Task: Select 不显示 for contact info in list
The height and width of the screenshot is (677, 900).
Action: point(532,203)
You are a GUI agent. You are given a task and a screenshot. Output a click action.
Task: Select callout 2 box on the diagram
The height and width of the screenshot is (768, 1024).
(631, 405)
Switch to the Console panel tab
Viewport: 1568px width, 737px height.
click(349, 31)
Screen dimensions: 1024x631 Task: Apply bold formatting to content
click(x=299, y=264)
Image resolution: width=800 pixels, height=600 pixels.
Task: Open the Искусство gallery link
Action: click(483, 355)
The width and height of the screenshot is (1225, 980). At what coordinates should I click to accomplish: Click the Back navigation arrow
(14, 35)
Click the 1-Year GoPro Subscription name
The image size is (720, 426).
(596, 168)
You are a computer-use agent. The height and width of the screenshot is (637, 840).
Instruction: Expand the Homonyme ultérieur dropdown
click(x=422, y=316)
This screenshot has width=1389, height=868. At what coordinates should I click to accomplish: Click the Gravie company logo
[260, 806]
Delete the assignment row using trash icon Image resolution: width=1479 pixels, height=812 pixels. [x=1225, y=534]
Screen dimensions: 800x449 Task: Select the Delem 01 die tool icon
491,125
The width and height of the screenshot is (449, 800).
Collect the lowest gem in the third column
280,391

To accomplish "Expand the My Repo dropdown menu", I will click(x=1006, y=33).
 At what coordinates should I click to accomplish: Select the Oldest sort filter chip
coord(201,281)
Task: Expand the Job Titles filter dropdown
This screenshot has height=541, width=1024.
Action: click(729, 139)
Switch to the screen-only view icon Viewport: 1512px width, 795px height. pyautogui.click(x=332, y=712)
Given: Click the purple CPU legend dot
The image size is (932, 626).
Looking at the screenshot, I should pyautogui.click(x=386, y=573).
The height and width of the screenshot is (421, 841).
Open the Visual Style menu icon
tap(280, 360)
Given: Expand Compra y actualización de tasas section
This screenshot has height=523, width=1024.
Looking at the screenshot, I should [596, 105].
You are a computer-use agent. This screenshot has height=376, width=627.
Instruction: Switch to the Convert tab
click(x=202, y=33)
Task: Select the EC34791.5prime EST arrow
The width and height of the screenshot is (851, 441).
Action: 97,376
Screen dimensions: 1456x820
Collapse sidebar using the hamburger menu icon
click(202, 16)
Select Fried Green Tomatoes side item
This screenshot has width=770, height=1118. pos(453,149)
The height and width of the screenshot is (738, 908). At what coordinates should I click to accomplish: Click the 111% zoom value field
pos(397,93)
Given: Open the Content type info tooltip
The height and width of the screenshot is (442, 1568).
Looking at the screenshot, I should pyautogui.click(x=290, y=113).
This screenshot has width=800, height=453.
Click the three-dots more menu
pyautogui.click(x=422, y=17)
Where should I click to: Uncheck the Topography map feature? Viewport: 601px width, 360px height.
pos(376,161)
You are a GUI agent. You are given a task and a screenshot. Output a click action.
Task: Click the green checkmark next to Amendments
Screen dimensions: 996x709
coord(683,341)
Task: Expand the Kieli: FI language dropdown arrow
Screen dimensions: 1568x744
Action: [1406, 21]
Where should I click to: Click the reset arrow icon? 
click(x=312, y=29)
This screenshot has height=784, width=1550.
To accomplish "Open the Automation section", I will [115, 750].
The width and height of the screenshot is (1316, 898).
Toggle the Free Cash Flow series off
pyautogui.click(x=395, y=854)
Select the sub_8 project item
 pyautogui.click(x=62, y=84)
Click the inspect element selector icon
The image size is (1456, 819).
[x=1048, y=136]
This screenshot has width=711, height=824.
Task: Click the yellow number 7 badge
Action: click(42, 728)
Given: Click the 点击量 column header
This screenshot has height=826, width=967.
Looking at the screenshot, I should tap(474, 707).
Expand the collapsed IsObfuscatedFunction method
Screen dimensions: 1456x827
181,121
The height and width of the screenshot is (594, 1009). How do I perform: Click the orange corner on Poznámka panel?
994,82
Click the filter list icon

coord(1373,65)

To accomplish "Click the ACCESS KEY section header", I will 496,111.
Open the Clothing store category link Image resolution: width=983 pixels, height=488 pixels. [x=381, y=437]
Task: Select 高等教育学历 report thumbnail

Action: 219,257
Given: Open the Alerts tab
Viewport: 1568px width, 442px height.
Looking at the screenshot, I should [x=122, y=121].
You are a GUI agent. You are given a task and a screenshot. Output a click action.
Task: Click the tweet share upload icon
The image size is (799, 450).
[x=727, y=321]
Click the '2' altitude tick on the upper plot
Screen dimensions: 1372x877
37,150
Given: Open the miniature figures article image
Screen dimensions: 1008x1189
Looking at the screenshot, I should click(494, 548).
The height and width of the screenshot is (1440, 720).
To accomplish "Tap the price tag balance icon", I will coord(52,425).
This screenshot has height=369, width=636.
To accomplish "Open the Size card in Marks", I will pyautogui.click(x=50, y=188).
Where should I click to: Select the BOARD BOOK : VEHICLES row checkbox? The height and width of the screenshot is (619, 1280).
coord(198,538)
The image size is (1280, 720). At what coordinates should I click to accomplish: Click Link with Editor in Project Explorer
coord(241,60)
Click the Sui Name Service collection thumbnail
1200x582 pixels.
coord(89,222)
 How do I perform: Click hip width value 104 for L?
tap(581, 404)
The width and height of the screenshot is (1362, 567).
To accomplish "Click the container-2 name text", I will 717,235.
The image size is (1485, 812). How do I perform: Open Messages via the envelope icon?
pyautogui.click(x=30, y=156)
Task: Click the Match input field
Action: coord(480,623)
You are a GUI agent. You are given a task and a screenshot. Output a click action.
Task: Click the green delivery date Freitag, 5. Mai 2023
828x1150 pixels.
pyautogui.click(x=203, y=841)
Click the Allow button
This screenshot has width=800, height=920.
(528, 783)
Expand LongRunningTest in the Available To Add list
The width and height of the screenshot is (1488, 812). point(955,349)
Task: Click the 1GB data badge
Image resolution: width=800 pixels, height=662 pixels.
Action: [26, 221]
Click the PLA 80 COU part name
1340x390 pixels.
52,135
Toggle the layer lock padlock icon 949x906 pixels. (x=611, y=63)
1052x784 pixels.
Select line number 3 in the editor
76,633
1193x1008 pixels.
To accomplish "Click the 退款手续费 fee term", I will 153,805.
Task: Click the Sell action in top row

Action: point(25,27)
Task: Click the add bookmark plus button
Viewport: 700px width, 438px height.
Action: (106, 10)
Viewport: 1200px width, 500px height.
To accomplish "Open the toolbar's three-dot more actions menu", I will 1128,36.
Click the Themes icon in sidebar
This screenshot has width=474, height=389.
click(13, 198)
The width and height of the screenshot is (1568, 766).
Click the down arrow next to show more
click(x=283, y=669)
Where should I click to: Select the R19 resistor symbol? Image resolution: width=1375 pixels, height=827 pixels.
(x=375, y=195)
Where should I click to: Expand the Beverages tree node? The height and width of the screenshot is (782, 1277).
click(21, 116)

________________

AIM:
Reproduce the entire listing above verbatim, line for line, without altering any character.

WRITTEN REPLY:
Task: Select 不显示 for contact info in list
The height and width of the screenshot is (677, 900).
Action: point(532,203)
You are a GUI agent. You are given a task and a screenshot. Output a click action.
Task: Select callout 2 box on the diagram
The height and width of the screenshot is (768, 1024).
(631, 405)
Switch to the Console panel tab
Viewport: 1568px width, 737px height.
click(349, 31)
Screen dimensions: 1024x631 Task: Apply bold formatting to content
click(x=299, y=264)
Image resolution: width=800 pixels, height=600 pixels.
Task: Open the Искусство gallery link
Action: click(483, 355)
The width and height of the screenshot is (1225, 980). At what coordinates should I click to accomplish: Click the Back navigation arrow
(14, 35)
Click the 1-Year GoPro Subscription name
The image size is (720, 426).
(596, 168)
You are a computer-use agent. The height and width of the screenshot is (637, 840).
Instruction: Expand the Homonyme ultérieur dropdown
click(x=422, y=316)
This screenshot has width=1389, height=868. At what coordinates should I click to accomplish: Click the Gravie company logo
[260, 806]
Delete the assignment row using trash icon Image resolution: width=1479 pixels, height=812 pixels. [x=1225, y=534]
Screen dimensions: 800x449 Task: Select the Delem 01 die tool icon
491,125
The width and height of the screenshot is (449, 800).
Collect the lowest gem in the third column
280,391

To accomplish "Expand the My Repo dropdown menu", I will click(x=1006, y=33).
 At what coordinates should I click to accomplish: Select the Oldest sort filter chip
coord(201,281)
Task: Expand the Job Titles filter dropdown
This screenshot has height=541, width=1024.
Action: click(729, 139)
Switch to the screen-only view icon Viewport: 1512px width, 795px height. pyautogui.click(x=332, y=712)
Given: Click the purple CPU legend dot
The image size is (932, 626).
Looking at the screenshot, I should pyautogui.click(x=386, y=573).
The height and width of the screenshot is (421, 841).
Open the Visual Style menu icon
tap(280, 360)
Given: Expand Compra y actualización de tasas section
This screenshot has height=523, width=1024.
Looking at the screenshot, I should [596, 105].
You are a computer-use agent. This screenshot has height=376, width=627.
Instruction: Switch to the Convert tab
click(x=202, y=33)
Task: Select the EC34791.5prime EST arrow
The width and height of the screenshot is (851, 441).
Action: 97,376
Screen dimensions: 1456x820
Collapse sidebar using the hamburger menu icon
click(202, 16)
Select Fried Green Tomatoes side item
This screenshot has width=770, height=1118. pos(453,149)
The height and width of the screenshot is (738, 908). At what coordinates should I click to accomplish: Click the 111% zoom value field
pos(397,93)
Given: Open the Content type info tooltip
The height and width of the screenshot is (442, 1568).
Looking at the screenshot, I should pyautogui.click(x=290, y=113).
This screenshot has width=800, height=453.
Click the three-dots more menu
pyautogui.click(x=422, y=17)
Where should I click to: Uncheck the Topography map feature? Viewport: 601px width, 360px height.
pos(376,161)
You are a GUI agent. You are given a task and a screenshot. Output a click action.
Task: Click the green checkmark next to Amendments
Screen dimensions: 996x709
coord(683,341)
Task: Expand the Kieli: FI language dropdown arrow
Screen dimensions: 1568x744
Action: [1406, 21]
Where should I click to: Click the reset arrow icon? 
click(x=312, y=29)
This screenshot has height=784, width=1550.
To accomplish "Open the Automation section", I will [115, 750].
The width and height of the screenshot is (1316, 898).
Toggle the Free Cash Flow series off
pyautogui.click(x=395, y=854)
Select the sub_8 project item
 pyautogui.click(x=62, y=84)
Click the inspect element selector icon
The image size is (1456, 819).
[x=1048, y=136]
This screenshot has width=711, height=824.
Task: Click the yellow number 7 badge
Action: click(42, 728)
Given: Click the 点击量 column header
This screenshot has height=826, width=967.
Looking at the screenshot, I should tap(474, 707).
Expand the collapsed IsObfuscatedFunction method
Screen dimensions: 1456x827
181,121
The height and width of the screenshot is (594, 1009). How do I perform: Click the orange corner on Poznámka panel?
994,82
Click the filter list icon

coord(1373,65)

To accomplish "Click the ACCESS KEY section header", I will 496,111.
Open the Clothing store category link Image resolution: width=983 pixels, height=488 pixels. [x=381, y=437]
Task: Select 高等教育学历 report thumbnail

Action: 219,257
Given: Open the Alerts tab
Viewport: 1568px width, 442px height.
Looking at the screenshot, I should [x=122, y=121].
You are a GUI agent. You are given a task and a screenshot. Output a click action.
Task: Click the tweet share upload icon
The image size is (799, 450).
[x=727, y=321]
Click the '2' altitude tick on the upper plot
Screen dimensions: 1372x877
37,150
Given: Open the miniature figures article image
Screen dimensions: 1008x1189
Looking at the screenshot, I should click(494, 548).
The height and width of the screenshot is (1440, 720).
To accomplish "Tap the price tag balance icon", I will coord(52,425).
This screenshot has height=369, width=636.
To accomplish "Open the Size card in Marks", I will pyautogui.click(x=50, y=188).
Where should I click to: Select the BOARD BOOK : VEHICLES row checkbox? The height and width of the screenshot is (619, 1280).
coord(198,538)
The image size is (1280, 720). At what coordinates should I click to accomplish: Click Link with Editor in Project Explorer
coord(241,60)
Click the Sui Name Service collection thumbnail
1200x582 pixels.
coord(89,222)
 How do I perform: Click hip width value 104 for L?
tap(581, 404)
The width and height of the screenshot is (1362, 567).
To accomplish "Click the container-2 name text", I will 717,235.
The image size is (1485, 812). How do I perform: Open Messages via the envelope icon?
pyautogui.click(x=30, y=156)
Task: Click the Match input field
Action: coord(480,623)
You are a GUI agent. You are given a task and a screenshot. Output a click action.
Task: Click the green delivery date Freitag, 5. Mai 2023
828x1150 pixels.
pyautogui.click(x=203, y=841)
Click the Allow button
This screenshot has width=800, height=920.
(528, 783)
Expand LongRunningTest in the Available To Add list
The width and height of the screenshot is (1488, 812). point(955,349)
Task: Click the 1GB data badge
Image resolution: width=800 pixels, height=662 pixels.
Action: [26, 221]
Click the PLA 80 COU part name
1340x390 pixels.
52,135
Toggle the layer lock padlock icon 949x906 pixels. (x=611, y=63)
1052x784 pixels.
Select line number 3 in the editor
76,633
1193x1008 pixels.
To accomplish "Click the 退款手续费 fee term", I will 153,805.
Task: Click the Sell action in top row

Action: point(25,27)
Task: Click the add bookmark plus button
Viewport: 700px width, 438px height.
Action: (106, 10)
Viewport: 1200px width, 500px height.
To accomplish "Open the toolbar's three-dot more actions menu", I will 1128,36.
Click the Themes icon in sidebar
This screenshot has width=474, height=389.
click(13, 198)
The width and height of the screenshot is (1568, 766).
Click the down arrow next to show more
click(x=283, y=669)
Where should I click to: Select the R19 resistor symbol? Image resolution: width=1375 pixels, height=827 pixels.
(x=375, y=195)
Where should I click to: Expand the Beverages tree node? The height and width of the screenshot is (782, 1277).
click(21, 116)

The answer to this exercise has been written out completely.